Down, down, down, I thought, willing my magic to take me there. Like Alice and the rabbit hole, come on, down . . .

The thoughts faded into blurry unintelligibility, replaced by the veil of red that I was more accustomed to when I was working blood magic. I took a breath, only dimly aware of my body—of the fact that I had lungs I could breathe with—and pushed harder, until I broke through the blood, into—

She is so beautiful. She owns this room: all others might as well not be here, because no eyes are on them, not when Amandine walks in beauty. My brother loves her. He thinks I don’t know, because he thinks I am foolish, but I am not foolish; I have seen the way he looks at her, the brave hero assessing the next tower he intends to climb. He won’t have her. She deserves much more than Sylvester Torquill, and so much more than his younger brother, whose eyes follow her like all the rest. I have no chance with her. I have no choice but to look. She is so beautiful.
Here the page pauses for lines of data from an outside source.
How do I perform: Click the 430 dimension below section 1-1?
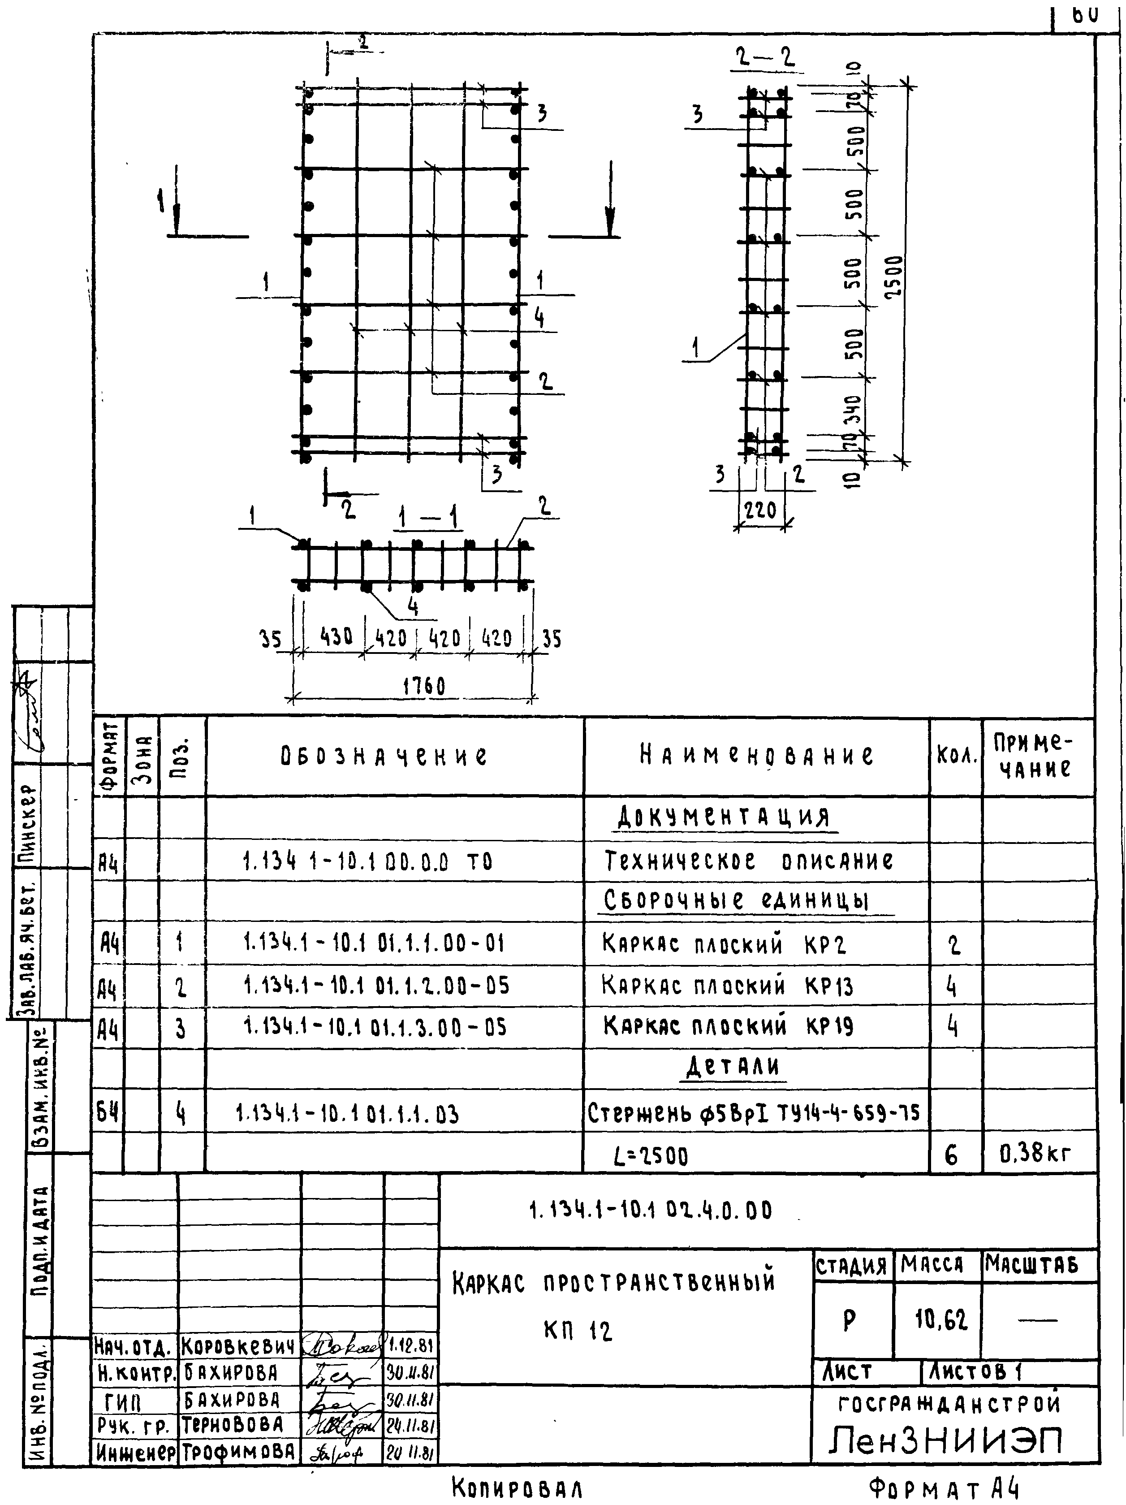coord(336,637)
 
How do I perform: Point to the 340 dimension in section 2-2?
coord(853,408)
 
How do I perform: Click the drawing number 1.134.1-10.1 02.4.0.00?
coord(651,1211)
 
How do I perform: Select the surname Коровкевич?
coord(237,1346)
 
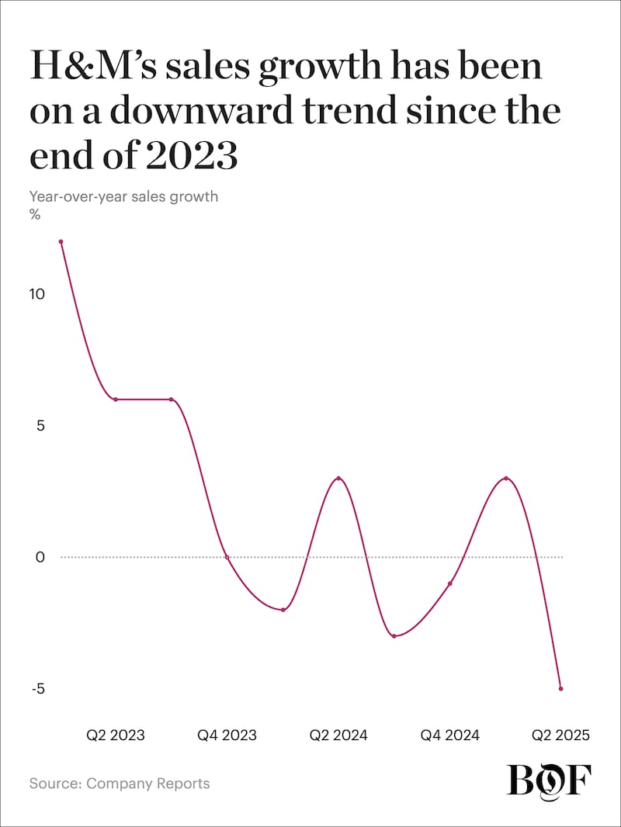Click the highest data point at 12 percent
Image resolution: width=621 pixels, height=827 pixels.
[61, 242]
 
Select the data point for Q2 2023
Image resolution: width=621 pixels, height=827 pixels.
[116, 400]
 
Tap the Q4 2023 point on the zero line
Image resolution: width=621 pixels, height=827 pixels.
[227, 557]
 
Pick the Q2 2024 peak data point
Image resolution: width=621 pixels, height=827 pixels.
[338, 478]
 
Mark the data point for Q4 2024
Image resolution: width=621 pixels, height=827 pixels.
[450, 583]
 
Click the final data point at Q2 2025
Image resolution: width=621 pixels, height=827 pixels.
[561, 688]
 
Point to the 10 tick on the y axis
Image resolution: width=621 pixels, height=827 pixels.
[39, 295]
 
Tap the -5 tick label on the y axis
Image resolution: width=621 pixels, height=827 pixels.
[36, 689]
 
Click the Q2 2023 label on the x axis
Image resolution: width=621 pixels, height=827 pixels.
[116, 735]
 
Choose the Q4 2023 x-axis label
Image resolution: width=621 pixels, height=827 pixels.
[227, 735]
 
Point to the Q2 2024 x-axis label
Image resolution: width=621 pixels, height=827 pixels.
[338, 735]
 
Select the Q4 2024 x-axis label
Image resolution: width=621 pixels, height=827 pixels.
[450, 735]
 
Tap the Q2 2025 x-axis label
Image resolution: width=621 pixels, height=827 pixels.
[560, 735]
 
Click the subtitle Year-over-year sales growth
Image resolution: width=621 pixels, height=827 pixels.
[123, 196]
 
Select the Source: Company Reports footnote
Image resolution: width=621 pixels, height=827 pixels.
[120, 783]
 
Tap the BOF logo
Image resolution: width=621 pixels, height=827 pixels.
[549, 779]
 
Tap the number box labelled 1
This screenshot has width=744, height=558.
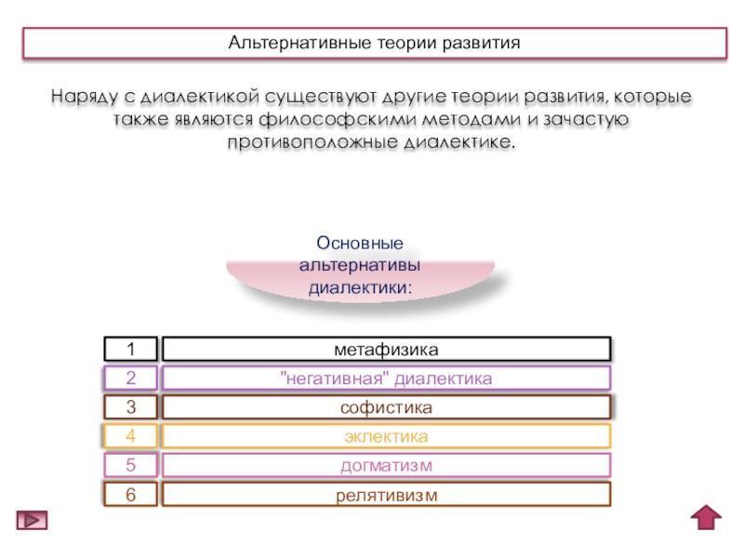click(130, 350)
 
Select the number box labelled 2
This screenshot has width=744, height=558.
click(130, 379)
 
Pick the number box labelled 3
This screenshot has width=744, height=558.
click(130, 407)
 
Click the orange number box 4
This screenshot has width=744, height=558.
click(130, 436)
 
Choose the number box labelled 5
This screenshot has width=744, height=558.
click(130, 465)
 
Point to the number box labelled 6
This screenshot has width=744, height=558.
click(130, 495)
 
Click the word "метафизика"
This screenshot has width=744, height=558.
click(386, 350)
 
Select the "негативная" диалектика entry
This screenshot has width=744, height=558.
click(386, 379)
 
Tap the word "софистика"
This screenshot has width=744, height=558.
click(386, 407)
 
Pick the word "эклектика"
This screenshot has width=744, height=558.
click(386, 436)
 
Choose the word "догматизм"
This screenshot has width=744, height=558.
click(386, 465)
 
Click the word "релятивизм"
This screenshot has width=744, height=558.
click(386, 495)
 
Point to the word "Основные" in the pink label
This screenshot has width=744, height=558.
click(360, 244)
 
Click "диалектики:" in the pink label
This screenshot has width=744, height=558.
click(360, 288)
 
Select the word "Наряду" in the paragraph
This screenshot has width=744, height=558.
click(81, 98)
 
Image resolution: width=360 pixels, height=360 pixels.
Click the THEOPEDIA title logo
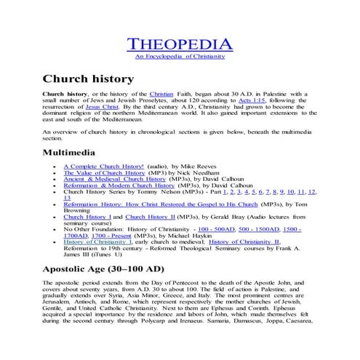point(180,45)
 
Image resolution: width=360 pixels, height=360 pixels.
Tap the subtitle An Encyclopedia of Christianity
point(180,57)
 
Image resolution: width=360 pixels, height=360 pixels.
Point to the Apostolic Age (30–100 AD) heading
point(113,269)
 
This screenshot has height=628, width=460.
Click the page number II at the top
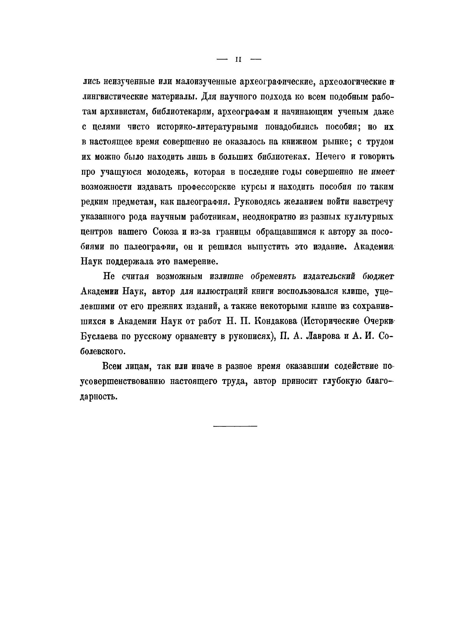pos(238,60)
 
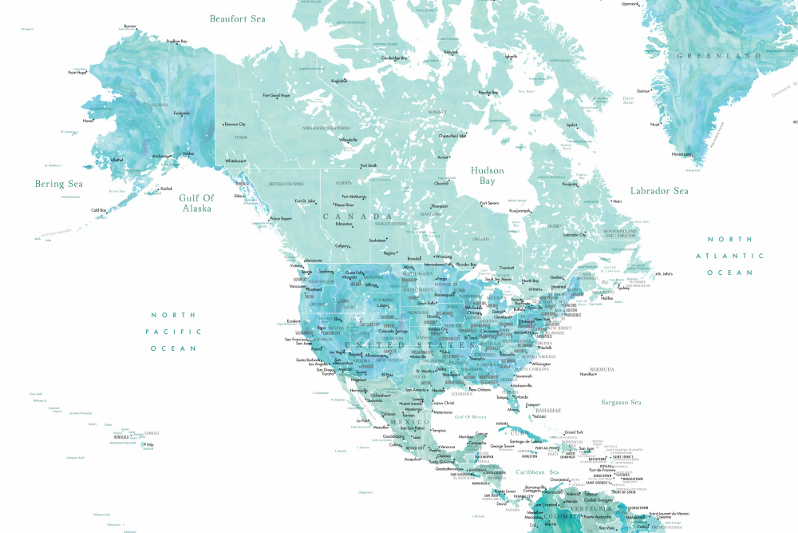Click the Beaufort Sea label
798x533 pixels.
237,18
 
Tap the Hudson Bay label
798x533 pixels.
487,176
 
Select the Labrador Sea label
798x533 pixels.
658,191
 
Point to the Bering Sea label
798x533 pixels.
59,184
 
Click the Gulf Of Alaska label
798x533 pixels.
196,203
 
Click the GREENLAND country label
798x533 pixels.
719,56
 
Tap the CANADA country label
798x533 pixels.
358,217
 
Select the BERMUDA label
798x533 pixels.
602,369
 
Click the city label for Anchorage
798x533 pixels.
161,156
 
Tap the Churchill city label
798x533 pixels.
441,183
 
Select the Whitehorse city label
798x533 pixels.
235,161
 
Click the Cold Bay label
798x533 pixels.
99,210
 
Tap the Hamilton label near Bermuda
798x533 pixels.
587,374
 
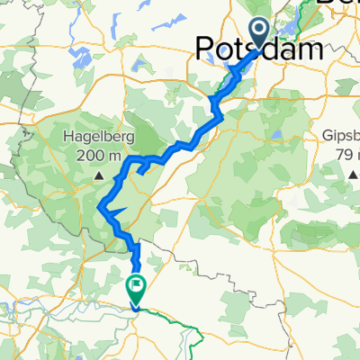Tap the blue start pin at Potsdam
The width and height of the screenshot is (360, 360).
(x=259, y=34)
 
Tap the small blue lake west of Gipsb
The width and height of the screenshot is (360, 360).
(x=278, y=138)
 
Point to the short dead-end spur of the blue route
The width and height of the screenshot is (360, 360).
(x=144, y=168)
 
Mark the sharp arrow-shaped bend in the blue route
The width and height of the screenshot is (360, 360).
(x=109, y=212)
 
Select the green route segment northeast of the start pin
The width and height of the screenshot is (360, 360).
(x=302, y=13)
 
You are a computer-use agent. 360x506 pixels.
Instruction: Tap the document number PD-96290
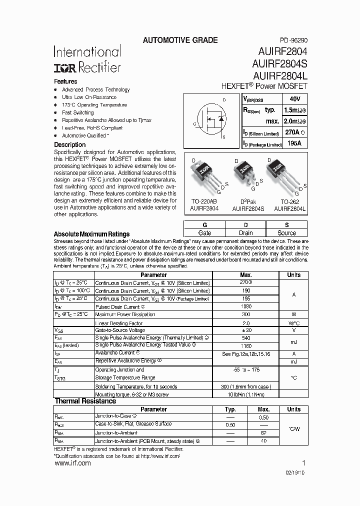(290, 40)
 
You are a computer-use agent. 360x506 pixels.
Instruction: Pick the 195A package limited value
(295, 144)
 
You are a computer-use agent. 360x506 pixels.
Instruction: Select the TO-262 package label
(290, 202)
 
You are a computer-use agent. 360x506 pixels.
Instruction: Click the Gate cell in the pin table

Seeing Amandine through his eyes was almost shocking enough to throw me out of the memory. She was wearing a long purple gown in a style that had been outdated for centuries but probably hadn’t been outdated yet, not in that moment, and she was . . . there are people who say I look like her. Most of the time I’ll just shrug and let them think that if they want to; it’s not worth fighting over. But seeing her reflected in Simon’s memory was enough to hammer home the fact that no, I don’t look like her. No one with a drop of human blood could ever look like her, and that’s a good thing, because her kind of beauty stopped hearts.

She was tall, with the kind of curves that would have made her a star if she’d ever cared to try her hand in Hollywood, and a face that looked like it had been refined by a hundred great artists before it was given to anyone to wear. Her white-gold hair was held away from her face with a simple circlet, and fell otherwise loose down her back, like a river of molten metal. I looked at her through his eyes, and wondered if the false Queen of the Mists had gotten her fondness for long, pale hair from my mother, who made it look like the only style worth wearing.

I hadn’t seen her since I’d learned that she was Firstborn. Looking at the memory image of her, I couldn’t believe I hadn’t seen it from the very beginning. She looked nothing like the Daoine Sidhe. She looked only and entirely like herself.

Amandine looked around the room (ballroom in the great palace of Londinium, and not a jewel in the Queen’s crown could shine any brighter than her smile) until her eyes settled on me/Simon. She started toward me/Simon, her smile broadening.